Credit: National Institute for Medical Respite Care
Taryn Wherry is director of the City of Charleston’s CARE program, or Coordinated Addiction Response Effort. The CARE program began under Charleston’s current mayor, Amy Goodwin.

“We take a very hands-on, boots on the ground approach every day,” Wherry said. “We’re in the streets, we’re on the [river] banks or in abandoned properties. We’re talking to people and meeting them where they’re at.”

Wherry said CARE staff know firsthand what it is like to be out on the streets, struggling with drug or alcohol addiction. 

“We have individuals who have lived and learned experience in all fields, people who are in long-term recovery who have been in active addiction,” she said. 
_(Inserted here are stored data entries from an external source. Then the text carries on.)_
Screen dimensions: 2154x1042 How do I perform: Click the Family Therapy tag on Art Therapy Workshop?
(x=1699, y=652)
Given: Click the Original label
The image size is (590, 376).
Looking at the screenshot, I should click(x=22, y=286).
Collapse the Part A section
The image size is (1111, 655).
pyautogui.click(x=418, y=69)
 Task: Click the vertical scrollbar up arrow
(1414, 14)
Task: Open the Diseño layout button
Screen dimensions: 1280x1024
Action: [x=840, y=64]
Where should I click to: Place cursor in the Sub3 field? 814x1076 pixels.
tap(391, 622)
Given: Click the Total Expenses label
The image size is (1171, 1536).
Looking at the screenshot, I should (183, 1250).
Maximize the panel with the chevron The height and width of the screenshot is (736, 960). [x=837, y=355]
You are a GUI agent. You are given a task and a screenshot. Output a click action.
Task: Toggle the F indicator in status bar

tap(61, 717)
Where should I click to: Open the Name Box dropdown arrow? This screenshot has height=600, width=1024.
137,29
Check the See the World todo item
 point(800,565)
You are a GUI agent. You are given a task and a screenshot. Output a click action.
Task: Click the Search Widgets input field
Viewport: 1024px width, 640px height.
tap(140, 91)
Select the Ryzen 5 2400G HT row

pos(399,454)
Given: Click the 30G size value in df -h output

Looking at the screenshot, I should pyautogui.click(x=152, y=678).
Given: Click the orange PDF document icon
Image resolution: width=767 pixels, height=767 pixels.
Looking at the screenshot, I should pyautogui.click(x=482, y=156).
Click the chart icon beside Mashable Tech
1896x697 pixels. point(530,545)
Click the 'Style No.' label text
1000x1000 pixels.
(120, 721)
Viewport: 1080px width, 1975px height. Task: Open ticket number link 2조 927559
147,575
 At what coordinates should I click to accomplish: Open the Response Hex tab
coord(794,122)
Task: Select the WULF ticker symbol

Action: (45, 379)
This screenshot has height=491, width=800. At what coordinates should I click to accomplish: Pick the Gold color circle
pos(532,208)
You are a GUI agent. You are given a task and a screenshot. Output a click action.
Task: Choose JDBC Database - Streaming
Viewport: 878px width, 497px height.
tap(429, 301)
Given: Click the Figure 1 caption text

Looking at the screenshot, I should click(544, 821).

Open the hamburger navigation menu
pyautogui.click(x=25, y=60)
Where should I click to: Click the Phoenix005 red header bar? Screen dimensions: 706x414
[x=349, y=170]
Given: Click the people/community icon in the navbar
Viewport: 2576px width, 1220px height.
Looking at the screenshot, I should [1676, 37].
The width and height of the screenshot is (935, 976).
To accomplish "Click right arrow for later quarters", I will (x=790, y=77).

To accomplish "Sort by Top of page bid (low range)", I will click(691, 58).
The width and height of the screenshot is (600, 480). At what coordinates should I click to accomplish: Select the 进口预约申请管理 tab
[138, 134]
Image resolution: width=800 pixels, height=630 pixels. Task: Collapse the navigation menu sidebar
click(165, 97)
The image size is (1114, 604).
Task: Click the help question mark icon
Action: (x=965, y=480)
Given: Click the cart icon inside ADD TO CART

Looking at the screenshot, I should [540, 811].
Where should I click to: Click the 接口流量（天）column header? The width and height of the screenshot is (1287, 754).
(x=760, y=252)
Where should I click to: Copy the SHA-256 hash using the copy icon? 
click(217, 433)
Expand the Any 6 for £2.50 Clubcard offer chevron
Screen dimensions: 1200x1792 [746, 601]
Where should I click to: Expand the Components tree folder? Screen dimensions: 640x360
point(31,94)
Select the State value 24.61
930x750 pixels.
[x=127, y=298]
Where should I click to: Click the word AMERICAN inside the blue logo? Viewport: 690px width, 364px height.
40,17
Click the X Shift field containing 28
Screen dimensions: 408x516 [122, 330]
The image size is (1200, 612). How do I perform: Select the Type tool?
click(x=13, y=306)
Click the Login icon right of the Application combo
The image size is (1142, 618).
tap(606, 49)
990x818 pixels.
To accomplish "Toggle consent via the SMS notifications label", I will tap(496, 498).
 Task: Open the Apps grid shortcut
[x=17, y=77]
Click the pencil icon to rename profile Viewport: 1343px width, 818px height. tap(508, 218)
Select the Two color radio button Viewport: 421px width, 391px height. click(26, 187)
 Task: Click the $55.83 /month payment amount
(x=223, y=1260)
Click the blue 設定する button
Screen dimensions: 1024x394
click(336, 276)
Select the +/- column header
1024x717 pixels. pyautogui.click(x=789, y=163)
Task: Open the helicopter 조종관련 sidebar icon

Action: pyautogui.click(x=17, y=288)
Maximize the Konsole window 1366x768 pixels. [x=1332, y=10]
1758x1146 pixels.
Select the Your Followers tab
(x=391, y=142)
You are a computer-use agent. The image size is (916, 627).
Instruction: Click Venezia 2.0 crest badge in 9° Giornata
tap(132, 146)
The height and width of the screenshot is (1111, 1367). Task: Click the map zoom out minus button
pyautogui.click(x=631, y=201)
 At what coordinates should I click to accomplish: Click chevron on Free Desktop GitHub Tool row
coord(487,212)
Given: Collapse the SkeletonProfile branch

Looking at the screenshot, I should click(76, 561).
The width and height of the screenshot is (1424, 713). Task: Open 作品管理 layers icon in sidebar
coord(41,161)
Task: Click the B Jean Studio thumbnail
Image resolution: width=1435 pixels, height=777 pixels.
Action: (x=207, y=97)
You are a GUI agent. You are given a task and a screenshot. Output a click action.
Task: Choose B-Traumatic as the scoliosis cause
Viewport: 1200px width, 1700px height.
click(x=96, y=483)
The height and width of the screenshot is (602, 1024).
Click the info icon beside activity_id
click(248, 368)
Credit: Trey Kay/West Virginia Public Broadcasting

(Click here to hear Mayor Goodwin on meeting the needs of Charleston’s homeless population.)

(Click here to view former Charleston Mayor Danny Jones announcing his order to dismantle a homeless encampment known as “Tent City.”)

Sommer Short is a peer support worker with Covenant House, which is one of the nonprofit service organizations that works with Charleston’s CARE team. When Sommer was 21, she was injured in a car accident and was prescribed opioids. Over the next five years, she transitioned to heroin use. She said she eventually left home and became homeless. 

Short is sober now and works to help unhoused people who are living the way she used to live. She said many of the homeless people she meets are living with substance use disorder. She said they feel like “her people.”

“Though I may be in a position where I’m three years sober today, I am comfortable going out there and trying to help someone the same way that someone helped me,” she said.

Credit: Trey Kay/West Virginia Public Broadcasting
One way Short tries to help is by offering food and “hygiene bags” to homeless people camping in and around Charleston. She keeps the supplies in the trunk of her car.

“In the bag, we have a Ziploc bag, which contains the toilet paper and their socks and some ointment. Then, we have some baby wipes. And inside, we also have a bottle of water, a hairbrush, a comb, a little travel pack for their toothpaste and a brush, a razor, shaving cream,” she said. Short also has food gift cards and Narcan nasal spray, which can be used to reverse a drug overdose.

Credit: Trey Kay/West Virginia Public Broadcasting
As Short walked toward a homeless encampment, she passed under a highway overpass. Someone had written “HOPE” in yellow spray paint on the concrete wall. 

“Hold On Pain Ends,” Short said, describing what the word meant to her. “You always gotta have hope. Pain ends eventually. But you got to work for it as well.”